Estimation of Intrinsic Magnetic Properties of Single Particles by Particle Tracking Velocimetry

Characterization of paramagnetic particles is of utmost importance in biotechnology, cell separations, and medical applications. The particle size uniformity and colloidal stability of paramagnetic particles have been the focus of most producers, but magnetization is never specified and is typically mentioned only in terms of percent iron oxide content. Bulk measurements of magnetic susceptibility and saturation magnetization, using a superconducting quantum interference device (SQUID) or a vibrating sample magnetometer (VSM), provide an average value at best and do not account for the distributed nature of these variables or for particles with zero or very low susceptibility and magnetization.

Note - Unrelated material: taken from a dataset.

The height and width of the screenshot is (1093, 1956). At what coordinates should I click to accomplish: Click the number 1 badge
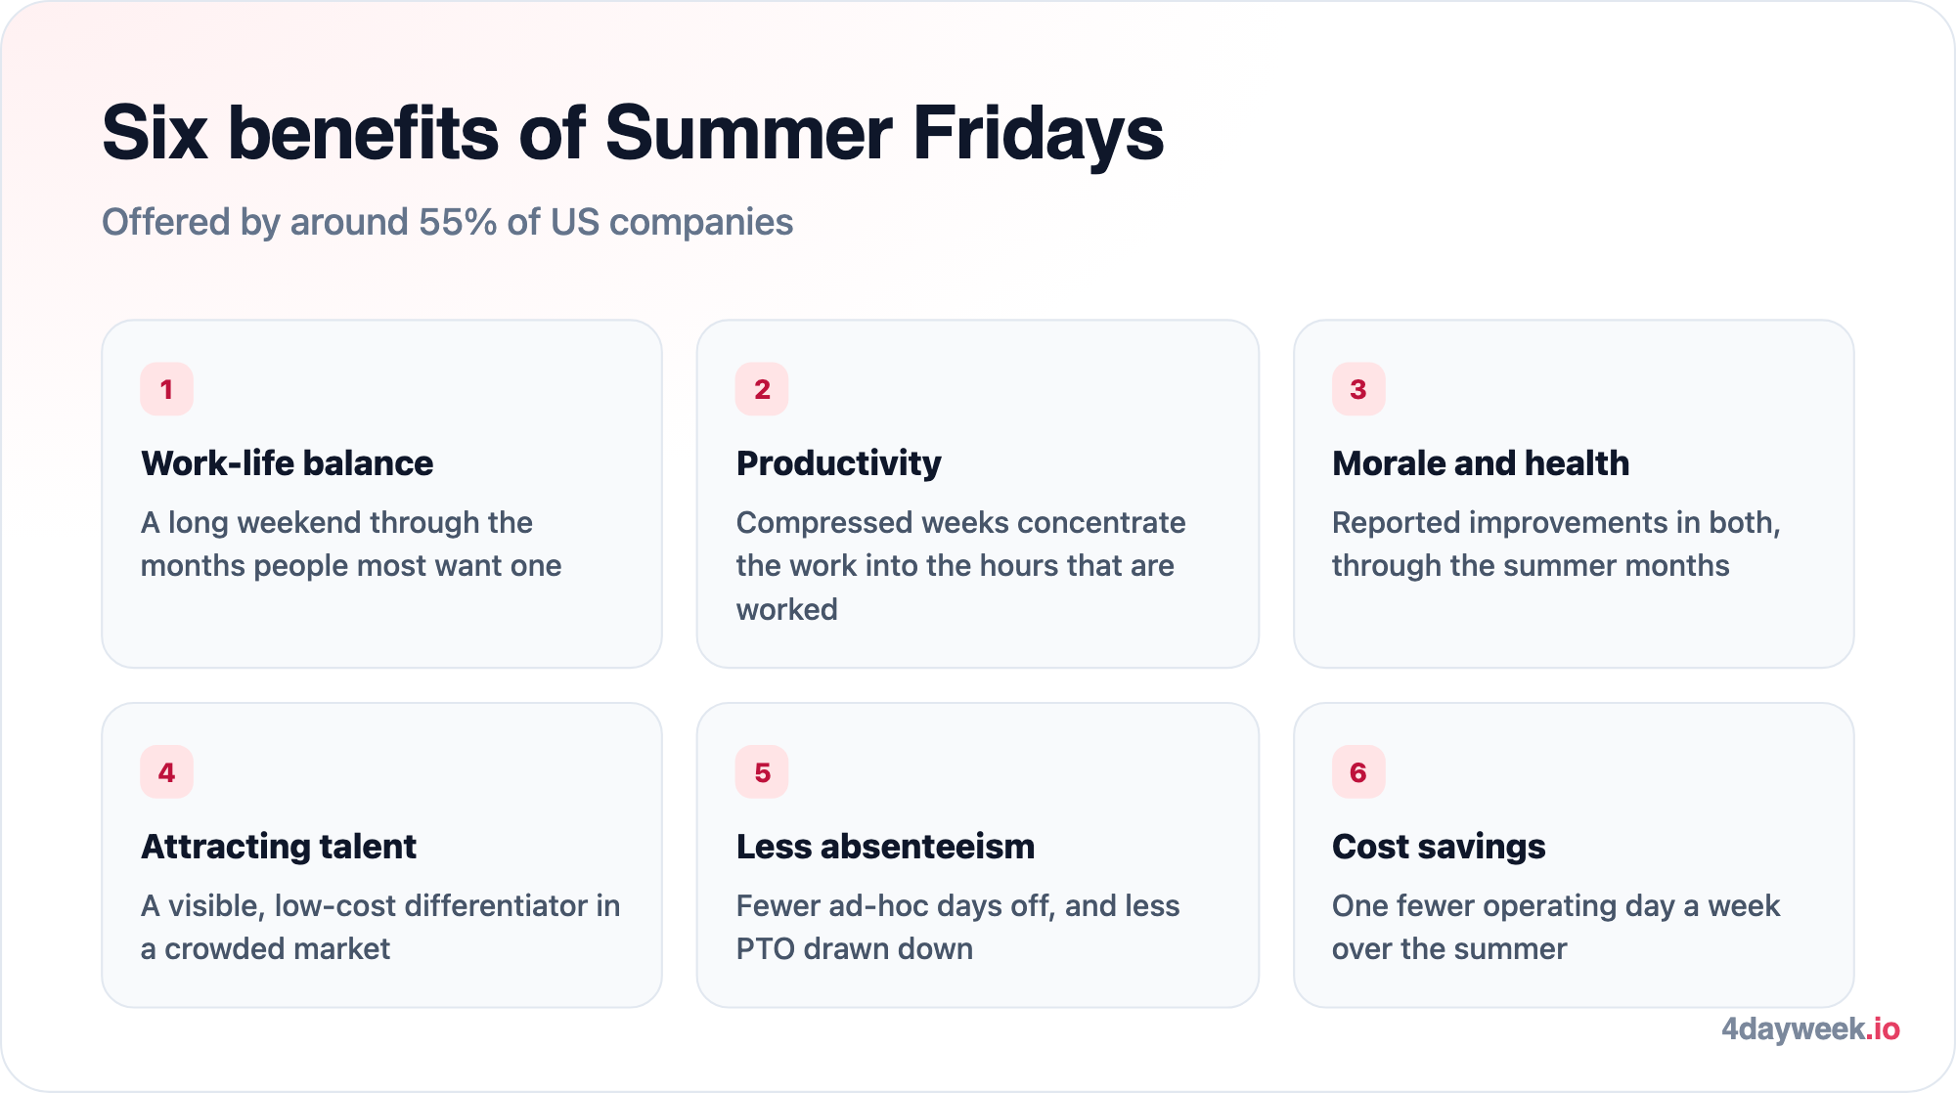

By means of particle tracking velocimetry in dark-field illumination, we measured multiple characteristics of several thousand individual micrometer-sized particles per sample. The Hyperflux velocimeter is utilized to provide quantitative video analysis of cells and particles using a high-definition camera to capture the images of the particle trajectories in an isodynamic field. Image analysis software converts the image data to the parameters of interest based on velocimetry calculations. The intrinsic magnetic properties of the magnetic beads estimated by both the velocimeter and VSM are in good agreement. Estimation of the magnetophoretic mobility distributions and intrinsic magnetic properties of magnetic microparticles using dark-field particle tracking allows economical and time-efficient magnetic evaluation of a broad range of magnetic particle sizes.